If the owner or keeper of the dog had knowledge of a particular kind of mischief on the part of the dog, that person then had an absolute duty to prevent the dog from doing that kind of mischief and would be liable without proof of negligence.  It would be sufficient if the owner or keeper knew that the dog had a propensity or manifested a trait to do that kind of harm. 

For example, let’s say a dog had never previously bitten or attacked anyone, and then it ends up biting a child.  The owner or keeper would be found to have had knowledge of some special propensity if she or he knew that the dog was capable of spontaneous action in situations where it is not used to children being around.


The common law also allowed someone to launch a negligence claim against a dog’s owner or keeper.  The Plaintiff had to prove that the dog’s owner or keeper owed the Plaintiff a duty of care, that the owner or keeper breached the standard of care of a reasonable person in the circumstances, and, because of that breach, the Plaintiff suffered reasonably foreseeable injuries.  In such a negligence claim, the defence of contributory negligence was allowed – if the dog’s owner or keeper could demonstrate that the Plaintiff voluntarily assumed both the physical and legal risk involved in the activity, it was a complete defence to the Plaintiff’s negligence action. 
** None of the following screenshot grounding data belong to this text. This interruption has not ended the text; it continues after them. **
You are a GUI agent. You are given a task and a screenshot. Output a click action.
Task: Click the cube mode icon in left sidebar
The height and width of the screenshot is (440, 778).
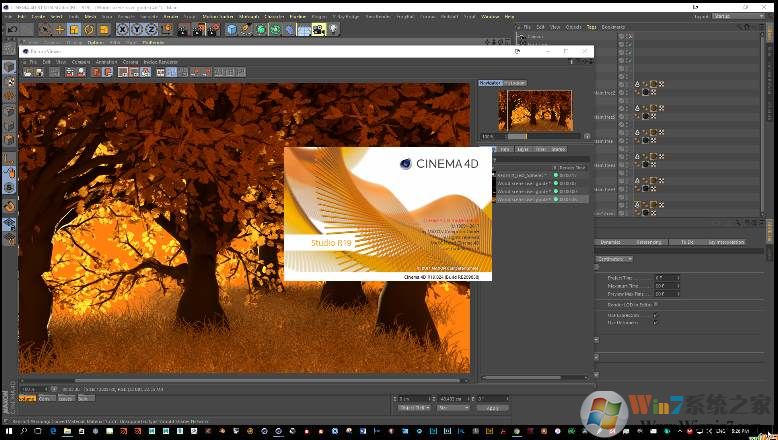[x=9, y=67]
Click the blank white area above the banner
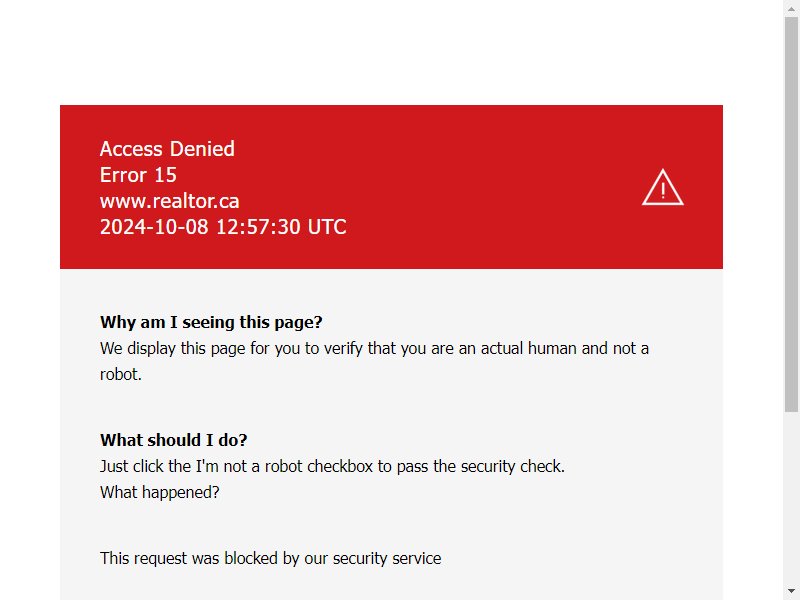The image size is (800, 600). (391, 51)
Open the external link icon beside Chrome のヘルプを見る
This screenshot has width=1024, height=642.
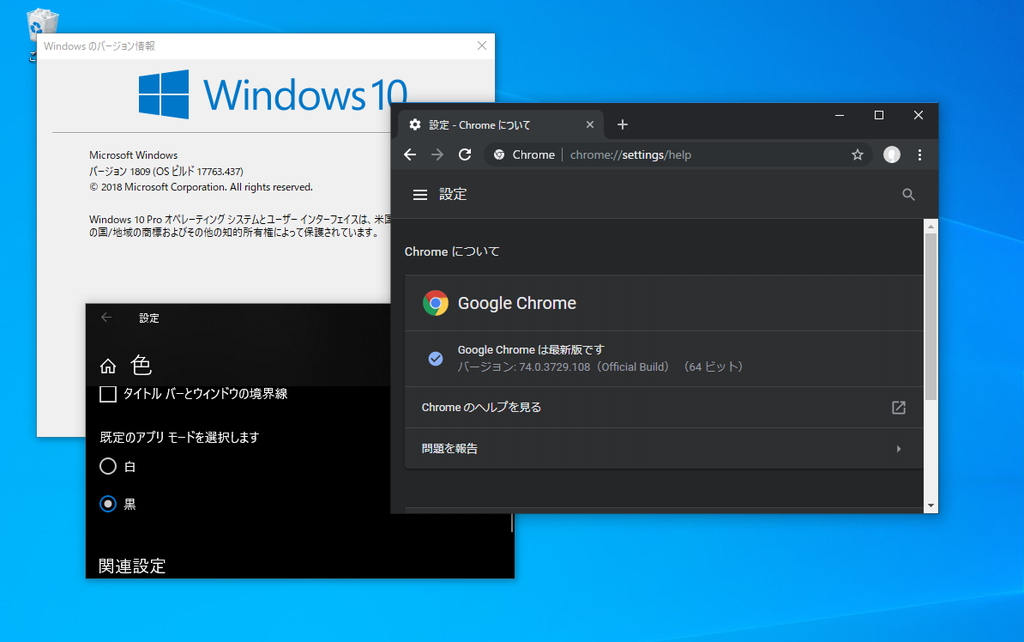pos(897,408)
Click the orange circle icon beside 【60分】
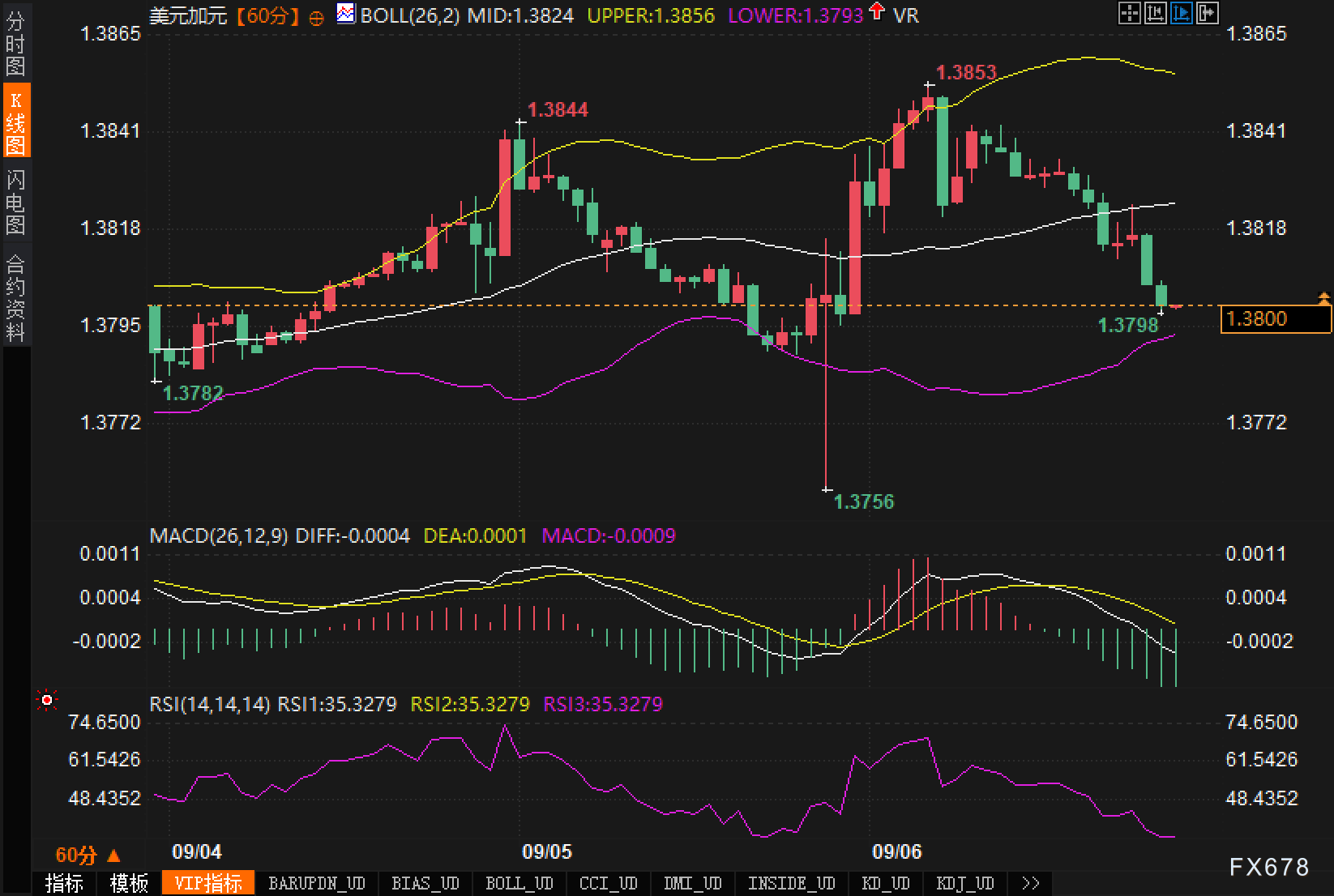Screen dimensions: 1334x896 [317, 17]
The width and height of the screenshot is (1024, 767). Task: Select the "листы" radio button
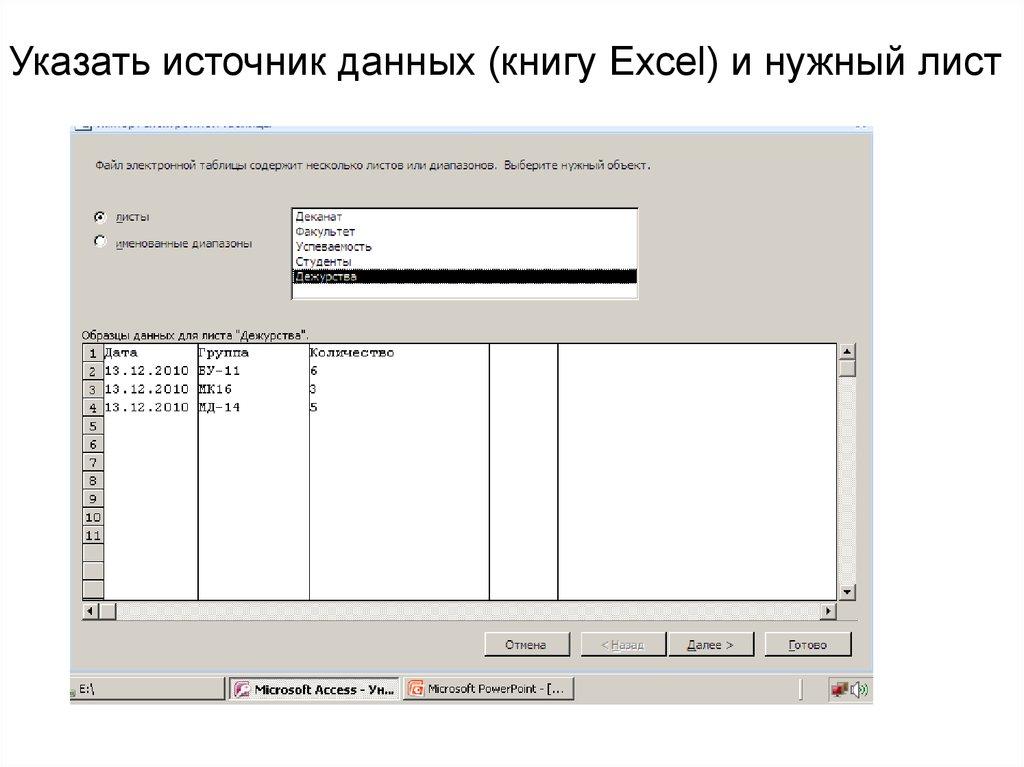point(100,216)
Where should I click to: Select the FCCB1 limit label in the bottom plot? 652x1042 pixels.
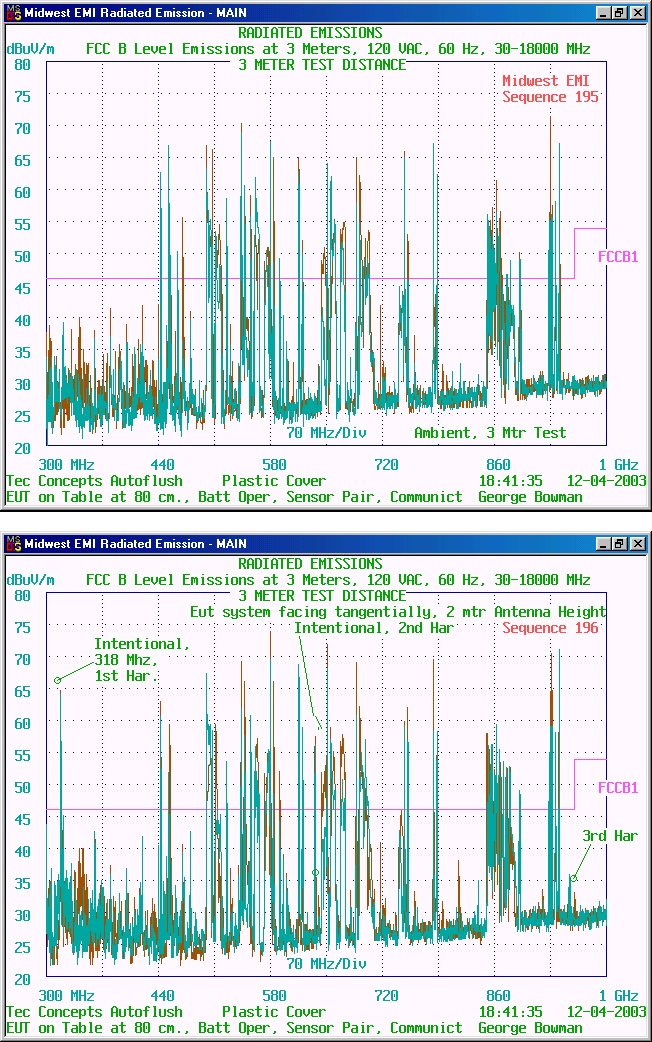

For example, where the dog owner or keeper warns the Plaintiff not to pet the dog and the Plaintiff pets the dog anyways (and gets bitten/attacked), the owner or keeper of the dog would have raised contributory negligence as a complete defence to the Plaintiff’s negligence claim.

Family Law Act Claims

A family member of a person injured by a dog bite/attack can also claim damages under s. 61 of Ontario’s Family Law Act.  Recovery can include pecuniary and non-pecuniary damages.

The Dog Owners’ Liability Act

Ontario modified all of this with the introduction of the Dog Owners’ Liability Act.  Now the law is that the owner of a dog in Ontario, or a person who harbours or possesses a dog, is liable for damages resulting from a bite/attack by that dog on another person or domestic animal.  The liability of the owner or harbourer does not depend on the knowledge of the propensity of the dog or on the fault or negligence on the part of the owner

This is called strict liability which means that liability is automatically imposed on the owner or a person who harbours or possesses a dog without a finding of fault.  However, the court must reduce the damages awarded in proportion to the degree (if any) to which the fault or negligence of the Plaintiff caused or contributed to the damages.

In light of this legislative modification to the common law, and with the imposition of strict liability, caution is always recommended whenever you are walking your dog and there are other dogs or people in the area.